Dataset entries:

▬▬▬▬▬▬

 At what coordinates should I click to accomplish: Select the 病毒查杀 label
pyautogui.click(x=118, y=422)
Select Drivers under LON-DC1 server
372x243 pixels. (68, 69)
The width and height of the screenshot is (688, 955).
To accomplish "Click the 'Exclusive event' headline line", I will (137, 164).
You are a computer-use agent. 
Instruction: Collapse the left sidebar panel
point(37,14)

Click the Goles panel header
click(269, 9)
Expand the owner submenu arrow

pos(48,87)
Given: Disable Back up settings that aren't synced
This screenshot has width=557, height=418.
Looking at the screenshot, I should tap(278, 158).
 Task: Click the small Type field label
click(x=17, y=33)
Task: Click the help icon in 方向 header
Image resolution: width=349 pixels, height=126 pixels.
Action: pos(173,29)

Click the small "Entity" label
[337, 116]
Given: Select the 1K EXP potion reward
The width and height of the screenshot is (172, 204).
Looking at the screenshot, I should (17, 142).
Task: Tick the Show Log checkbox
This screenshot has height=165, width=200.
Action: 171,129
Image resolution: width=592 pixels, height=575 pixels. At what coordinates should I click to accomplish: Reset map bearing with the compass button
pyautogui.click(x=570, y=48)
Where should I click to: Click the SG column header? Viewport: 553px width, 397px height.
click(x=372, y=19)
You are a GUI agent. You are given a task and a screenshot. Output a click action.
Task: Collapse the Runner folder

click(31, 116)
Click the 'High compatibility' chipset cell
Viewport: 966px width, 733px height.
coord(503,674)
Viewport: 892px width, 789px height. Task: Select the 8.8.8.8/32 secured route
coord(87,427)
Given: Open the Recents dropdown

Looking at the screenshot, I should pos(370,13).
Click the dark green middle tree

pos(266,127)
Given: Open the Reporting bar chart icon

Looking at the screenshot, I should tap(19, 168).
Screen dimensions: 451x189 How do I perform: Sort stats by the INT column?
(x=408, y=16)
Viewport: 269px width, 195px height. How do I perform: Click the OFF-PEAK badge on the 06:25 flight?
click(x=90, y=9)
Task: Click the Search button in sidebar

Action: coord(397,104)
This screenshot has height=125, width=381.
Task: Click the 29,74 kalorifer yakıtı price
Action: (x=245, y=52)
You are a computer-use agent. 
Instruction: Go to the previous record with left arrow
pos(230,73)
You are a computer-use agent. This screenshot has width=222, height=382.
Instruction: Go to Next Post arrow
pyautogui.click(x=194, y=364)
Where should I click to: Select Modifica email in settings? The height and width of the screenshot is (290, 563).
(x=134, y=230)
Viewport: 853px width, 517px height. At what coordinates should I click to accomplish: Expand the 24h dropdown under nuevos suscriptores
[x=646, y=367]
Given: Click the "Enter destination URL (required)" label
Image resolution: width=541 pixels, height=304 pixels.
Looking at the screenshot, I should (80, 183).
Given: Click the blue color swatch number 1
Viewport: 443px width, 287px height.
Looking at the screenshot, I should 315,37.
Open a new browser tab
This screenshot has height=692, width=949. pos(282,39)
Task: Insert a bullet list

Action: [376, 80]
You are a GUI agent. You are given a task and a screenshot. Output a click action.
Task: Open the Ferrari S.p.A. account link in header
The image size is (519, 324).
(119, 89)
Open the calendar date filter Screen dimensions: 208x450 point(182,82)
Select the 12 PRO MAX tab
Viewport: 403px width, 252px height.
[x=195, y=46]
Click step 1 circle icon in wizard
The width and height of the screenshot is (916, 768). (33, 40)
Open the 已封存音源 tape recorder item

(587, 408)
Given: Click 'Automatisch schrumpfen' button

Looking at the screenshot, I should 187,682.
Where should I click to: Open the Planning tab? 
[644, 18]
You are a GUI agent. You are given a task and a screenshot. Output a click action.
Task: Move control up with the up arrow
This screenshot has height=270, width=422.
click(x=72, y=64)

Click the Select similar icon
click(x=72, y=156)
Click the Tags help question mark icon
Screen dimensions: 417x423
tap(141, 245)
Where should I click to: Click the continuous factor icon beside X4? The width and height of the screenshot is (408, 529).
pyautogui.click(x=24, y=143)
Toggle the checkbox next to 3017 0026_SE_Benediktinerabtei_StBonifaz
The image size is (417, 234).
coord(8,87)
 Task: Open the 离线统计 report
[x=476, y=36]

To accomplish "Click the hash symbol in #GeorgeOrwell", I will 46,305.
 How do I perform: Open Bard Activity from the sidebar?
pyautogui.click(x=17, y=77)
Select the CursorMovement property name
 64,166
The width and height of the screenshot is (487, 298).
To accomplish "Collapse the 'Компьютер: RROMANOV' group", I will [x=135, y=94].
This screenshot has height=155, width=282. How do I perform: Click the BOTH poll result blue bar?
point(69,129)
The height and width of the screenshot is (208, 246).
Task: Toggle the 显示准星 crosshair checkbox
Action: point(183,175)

▬▬▬▬▬▬

WHAT YOU ARE ASKED TO DO: Could you give every entry again, exactly as written?

RESULT OF THIS EXERCISE:
 At what coordinates should I click to accomplish: Select the 病毒查杀 label
pyautogui.click(x=118, y=422)
Select Drivers under LON-DC1 server
372x243 pixels. (68, 69)
The width and height of the screenshot is (688, 955).
To accomplish "Click the 'Exclusive event' headline line", I will (137, 164).
You are a computer-use agent. 
Instruction: Collapse the left sidebar panel
point(37,14)

Click the Goles panel header
click(269, 9)
Expand the owner submenu arrow

pos(48,87)
Given: Disable Back up settings that aren't synced
This screenshot has width=557, height=418.
Looking at the screenshot, I should tap(278, 158).
 Task: Click the small Type field label
click(x=17, y=33)
Task: Click the help icon in 方向 header
Image resolution: width=349 pixels, height=126 pixels.
Action: pos(173,29)

Click the small "Entity" label
[337, 116]
Given: Select the 1K EXP potion reward
The width and height of the screenshot is (172, 204).
Looking at the screenshot, I should (17, 142).
Task: Tick the Show Log checkbox
This screenshot has height=165, width=200.
Action: 171,129
Image resolution: width=592 pixels, height=575 pixels. At what coordinates should I click to accomplish: Reset map bearing with the compass button
pyautogui.click(x=570, y=48)
Where should I click to: Click the SG column header? Viewport: 553px width, 397px height.
click(x=372, y=19)
You are a GUI agent. You are given a task and a screenshot. Output a click action.
Task: Collapse the Runner folder

click(31, 116)
Click the 'High compatibility' chipset cell
Viewport: 966px width, 733px height.
coord(503,674)
Viewport: 892px width, 789px height. Task: Select the 8.8.8.8/32 secured route
coord(87,427)
Given: Open the Recents dropdown

Looking at the screenshot, I should pos(370,13).
Click the dark green middle tree

pos(266,127)
Given: Open the Reporting bar chart icon

Looking at the screenshot, I should tap(19, 168).
Screen dimensions: 451x189 How do I perform: Sort stats by the INT column?
(x=408, y=16)
Viewport: 269px width, 195px height. How do I perform: Click the OFF-PEAK badge on the 06:25 flight?
click(x=90, y=9)
Task: Click the Search button in sidebar

Action: coord(397,104)
This screenshot has height=125, width=381.
Task: Click the 29,74 kalorifer yakıtı price
Action: (x=245, y=52)
You are a computer-use agent. 
Instruction: Go to the previous record with left arrow
pos(230,73)
You are a computer-use agent. This screenshot has width=222, height=382.
Instruction: Go to Next Post arrow
pyautogui.click(x=194, y=364)
Where should I click to: Select Modifica email in settings? The height and width of the screenshot is (290, 563).
(x=134, y=230)
Viewport: 853px width, 517px height. At what coordinates should I click to accomplish: Expand the 24h dropdown under nuevos suscriptores
[x=646, y=367]
Given: Click the "Enter destination URL (required)" label
Image resolution: width=541 pixels, height=304 pixels.
Looking at the screenshot, I should (80, 183).
Given: Click the blue color swatch number 1
Viewport: 443px width, 287px height.
Looking at the screenshot, I should 315,37.
Open a new browser tab
This screenshot has height=692, width=949. pos(282,39)
Task: Insert a bullet list

Action: [376, 80]
You are a GUI agent. You are given a task and a screenshot. Output a click action.
Task: Open the Ferrari S.p.A. account link in header
The image size is (519, 324).
(119, 89)
Open the calendar date filter Screen dimensions: 208x450 point(182,82)
Select the 12 PRO MAX tab
Viewport: 403px width, 252px height.
[x=195, y=46]
Click step 1 circle icon in wizard
The width and height of the screenshot is (916, 768). (33, 40)
Open the 已封存音源 tape recorder item

(587, 408)
Given: Click 'Automatisch schrumpfen' button

Looking at the screenshot, I should 187,682.
Where should I click to: Open the Planning tab? 
[644, 18]
You are a GUI agent. You are given a task and a screenshot. Output a click action.
Task: Move control up with the up arrow
This screenshot has height=270, width=422.
click(x=72, y=64)

Click the Select similar icon
click(x=72, y=156)
Click the Tags help question mark icon
Screen dimensions: 417x423
tap(141, 245)
Where should I click to: Click the continuous factor icon beside X4? The width and height of the screenshot is (408, 529).
pyautogui.click(x=24, y=143)
Toggle the checkbox next to 3017 0026_SE_Benediktinerabtei_StBonifaz
The image size is (417, 234).
coord(8,87)
 Task: Open the 离线统计 report
[x=476, y=36]

To accomplish "Click the hash symbol in #GeorgeOrwell", I will 46,305.
 How do I perform: Open Bard Activity from the sidebar?
pyautogui.click(x=17, y=77)
Select the CursorMovement property name
 64,166
The width and height of the screenshot is (487, 298).
To accomplish "Collapse the 'Компьютер: RROMANOV' group", I will [x=135, y=94].
This screenshot has height=155, width=282. How do I perform: Click the BOTH poll result blue bar?
point(69,129)
The height and width of the screenshot is (208, 246).
Task: Toggle the 显示准星 crosshair checkbox
Action: point(183,175)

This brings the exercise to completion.